▼▼▼

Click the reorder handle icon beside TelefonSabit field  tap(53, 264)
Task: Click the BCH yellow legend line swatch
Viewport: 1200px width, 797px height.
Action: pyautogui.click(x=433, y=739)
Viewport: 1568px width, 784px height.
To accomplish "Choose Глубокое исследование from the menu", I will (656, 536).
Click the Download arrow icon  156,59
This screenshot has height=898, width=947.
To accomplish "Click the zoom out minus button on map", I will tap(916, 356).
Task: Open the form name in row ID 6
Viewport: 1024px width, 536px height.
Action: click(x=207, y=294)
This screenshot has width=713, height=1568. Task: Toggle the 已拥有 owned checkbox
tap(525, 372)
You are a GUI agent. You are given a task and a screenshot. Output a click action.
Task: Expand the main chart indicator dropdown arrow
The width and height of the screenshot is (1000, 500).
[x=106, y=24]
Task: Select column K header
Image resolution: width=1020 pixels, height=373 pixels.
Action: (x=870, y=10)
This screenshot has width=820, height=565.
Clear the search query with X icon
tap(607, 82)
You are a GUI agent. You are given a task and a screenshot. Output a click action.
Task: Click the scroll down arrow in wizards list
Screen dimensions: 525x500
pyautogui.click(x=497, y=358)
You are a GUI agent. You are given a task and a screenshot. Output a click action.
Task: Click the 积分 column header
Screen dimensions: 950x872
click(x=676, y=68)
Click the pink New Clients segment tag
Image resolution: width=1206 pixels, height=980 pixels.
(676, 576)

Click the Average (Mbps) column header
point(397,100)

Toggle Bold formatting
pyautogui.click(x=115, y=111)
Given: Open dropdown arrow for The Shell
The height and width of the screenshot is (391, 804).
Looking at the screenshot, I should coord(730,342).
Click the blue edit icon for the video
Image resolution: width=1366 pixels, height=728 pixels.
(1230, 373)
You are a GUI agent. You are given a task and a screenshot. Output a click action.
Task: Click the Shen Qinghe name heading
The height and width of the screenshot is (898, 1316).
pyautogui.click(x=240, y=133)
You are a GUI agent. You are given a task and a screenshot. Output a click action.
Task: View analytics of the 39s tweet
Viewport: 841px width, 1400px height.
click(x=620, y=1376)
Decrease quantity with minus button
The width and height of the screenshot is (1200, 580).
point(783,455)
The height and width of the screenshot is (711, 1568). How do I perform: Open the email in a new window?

▲▲▲

-- Set problem --
Render all of the data above as a JSON array of strings, one string per line, omitting blank lines.

-- Solution to this exercise --
[
  "Click the reorder handle icon beside TelefonSabit field  tap(53, 264)",
  "Task: Click the BCH yellow legend line swatch",
  "Viewport: 1200px width, 797px height.",
  "Action: pyautogui.click(x=433, y=739)",
  "Viewport: 1568px width, 784px height.",
  "To accomplish \"Choose Глубокое исследование from the menu\", I will (656, 536).",
  "Click the Download arrow icon  156,59",
  "This screenshot has height=898, width=947.",
  "To accomplish \"Click the zoom out minus button on map\", I will tap(916, 356).",
  "Task: Open the form name in row ID 6",
  "Viewport: 1024px width, 536px height.",
  "Action: click(x=207, y=294)",
  "This screenshot has width=713, height=1568. Task: Toggle the 已拥有 owned checkbox",
  "tap(525, 372)",
  "You are a GUI agent. You are given a task and a screenshot. Output a click action.",
  "Task: Expand the main chart indicator dropdown arrow",
  "The width and height of the screenshot is (1000, 500).",
  "[x=106, y=24]",
  "Task: Select column K header",
  "Image resolution: width=1020 pixels, height=373 pixels.",
  "Action: (x=870, y=10)",
  "This screenshot has width=820, height=565.",
  "Clear the search query with X icon",
  "tap(607, 82)",
  "You are a GUI agent. You are given a task and a screenshot. Output a click action.",
  "Task: Click the scroll down arrow in wizards list",
  "Screen dimensions: 525x500",
  "pyautogui.click(x=497, y=358)",
  "You are a GUI agent. You are given a task and a screenshot. Output a click action.",
  "Task: Click the 积分 column header",
  "Screen dimensions: 950x872",
  "click(x=676, y=68)",
  "Click the pink New Clients segment tag",
  "Image resolution: width=1206 pixels, height=980 pixels.",
  "(676, 576)",
  "Click the Average (Mbps) column header",
  "point(397,100)",
  "Toggle Bold formatting",
  "pyautogui.click(x=115, y=111)",
  "Given: Open dropdown arrow for The Shell",
  "The height and width of the screenshot is (391, 804).",
  "Looking at the screenshot, I should coord(730,342).",
  "Click the blue edit icon for the video",
  "Image resolution: width=1366 pixels, height=728 pixels.",
  "(1230, 373)",
  "You are a GUI agent. You are given a task and a screenshot. Output a click action.",
  "Task: Click the Shen Qinghe name heading",
  "The height and width of the screenshot is (898, 1316).",
  "pyautogui.click(x=240, y=133)",
  "You are a GUI agent. You are given a task and a screenshot. Output a click action.",
  "Task: View analytics of the 39s tweet",
  "Viewport: 841px width, 1400px height.",
  "click(x=620, y=1376)",
  "Decrease quantity with minus button",
  "The width and height of the screenshot is (1200, 580).",
  "point(783,455)",
  "The height and width of the screenshot is (711, 1568). How do I perform: Open the email in a new window?"
]